The end of apartheid in South Africa broke down political barriers, extending to all races the formal rights of citizenship, including the right to participate in free elections and parliamentary democracy. But South Africa remains one of the most economically polarized nations in the world. In The Politics of Necessity Elke Zuern forcefully argues that working toward greater socio-economic equality—access to food, housing, land, jobs—is crucial to achieving a successful and sustainable democracy.

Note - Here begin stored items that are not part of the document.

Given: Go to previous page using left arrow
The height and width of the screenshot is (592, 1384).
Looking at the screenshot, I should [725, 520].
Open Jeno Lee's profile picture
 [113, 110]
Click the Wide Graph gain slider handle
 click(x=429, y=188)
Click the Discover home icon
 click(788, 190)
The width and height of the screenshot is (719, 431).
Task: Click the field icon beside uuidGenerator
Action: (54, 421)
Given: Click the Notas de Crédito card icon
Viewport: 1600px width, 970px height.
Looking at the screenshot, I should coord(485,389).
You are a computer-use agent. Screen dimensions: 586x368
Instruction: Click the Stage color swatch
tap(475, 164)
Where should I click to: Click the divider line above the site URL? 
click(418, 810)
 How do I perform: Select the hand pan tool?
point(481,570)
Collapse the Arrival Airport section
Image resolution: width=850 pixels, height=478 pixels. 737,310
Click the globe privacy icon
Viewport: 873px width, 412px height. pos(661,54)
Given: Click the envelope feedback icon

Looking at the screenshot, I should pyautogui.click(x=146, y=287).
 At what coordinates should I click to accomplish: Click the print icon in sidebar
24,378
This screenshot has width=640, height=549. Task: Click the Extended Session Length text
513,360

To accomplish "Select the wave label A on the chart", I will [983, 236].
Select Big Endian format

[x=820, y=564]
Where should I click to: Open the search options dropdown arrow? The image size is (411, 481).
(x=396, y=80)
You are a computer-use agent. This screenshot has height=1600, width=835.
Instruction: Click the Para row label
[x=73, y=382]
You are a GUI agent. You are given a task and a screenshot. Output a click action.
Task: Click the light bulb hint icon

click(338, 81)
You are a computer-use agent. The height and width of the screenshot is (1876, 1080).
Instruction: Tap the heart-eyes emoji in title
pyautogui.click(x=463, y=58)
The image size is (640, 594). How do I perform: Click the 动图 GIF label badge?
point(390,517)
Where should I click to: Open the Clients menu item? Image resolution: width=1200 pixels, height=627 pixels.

    Drawing on interviews with local residents and activists in South Africa’s impoverished townships during more than a decade of dramatic political change, Zuern tracks the development of community organizing and reveals the shifting challenges faced by poor citizens. Under apartheid, township residents began organizing to press the government to address the basic material necessities of the poor and expanded their demands to include full civil and political rights. While the movement succeeded in gaining formal political rights, democratization led to a new government that instituted neo-liberal economic reforms and sought to minimize protest. In discouraging dissent and failing to reduce economic inequality, South Africa’s new democracy has continued to disempower the poor.
    By comparing movements in South Africa to those in other African and Latin American states, this book identifies profound challenges to democratization. Zuern asserts the fundamental indivisibility of all human rights, showing how protest movements that call attention to socio-economic demands, though often labeled a threat to democracy, offer significant opportunities for modern democracies to evolve into systems of rule that empower all citizens.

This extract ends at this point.